The income of a partnership (GbR, OHG, KG) is to be determined regularly separately and uniformly. Since there are several participants here – unlike, for example, a regular assessment for income tax – the question arises as to which shareholder or which shareholder may object to the decision. Let us shed some light into the darkness and take a look at the objection power in the uniform determination according to § 352 AO!
Income, in the creation of which several natural or legal persons are involved, shall be determined separately and uniformly in accordance with §§ 179 (1) and (2) sentence 1 and 180 (1) sentence 1 number 2 letter a AO. The tax office issues a so-called declaratory decision on the income of a partnership.
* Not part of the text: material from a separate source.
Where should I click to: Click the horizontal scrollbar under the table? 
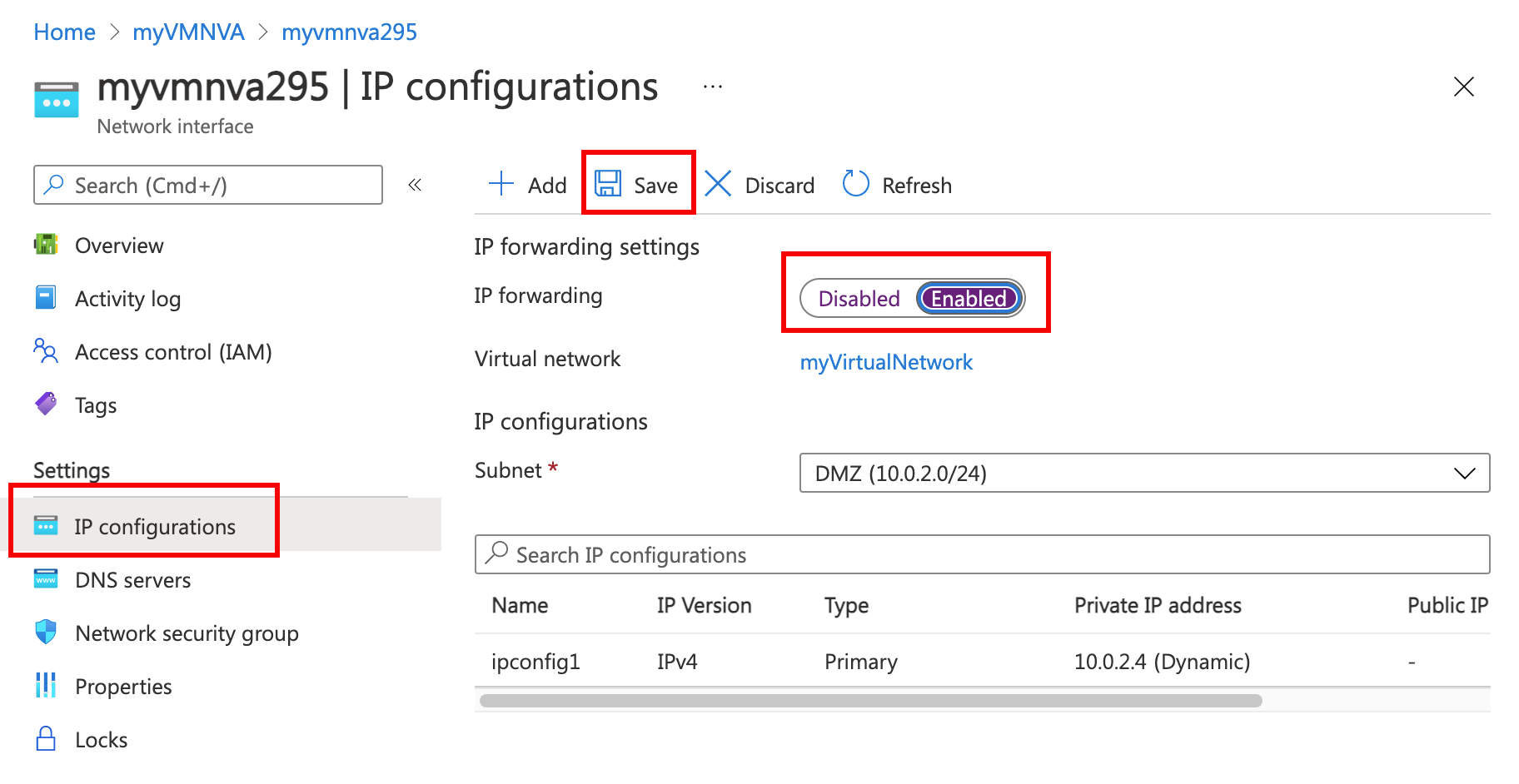[870, 701]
In it, it determines the income of the company as a whole, distributes it among the shareholders and sends confirmation notifications (ESt4B) to the respective resident tax offices of the shareholders.
What type of income is given under income tax law is irrelevant. It only depends on the participation of several people in a tax source of income.
The decision on the separate determination is equivalent to the tax assessments (§ 181 (1) sentence 1 AO). The appeal against him is therefore a legal remedy (§ 347 (1) sentence 1 no. 1 AO). In principle, therefore, each shareholder would be entitled to object, but this could lead to
This article does not replace tax or legal advice in an individual case. Facts, current law, jurisdiction, documentation and implementation remain decisive.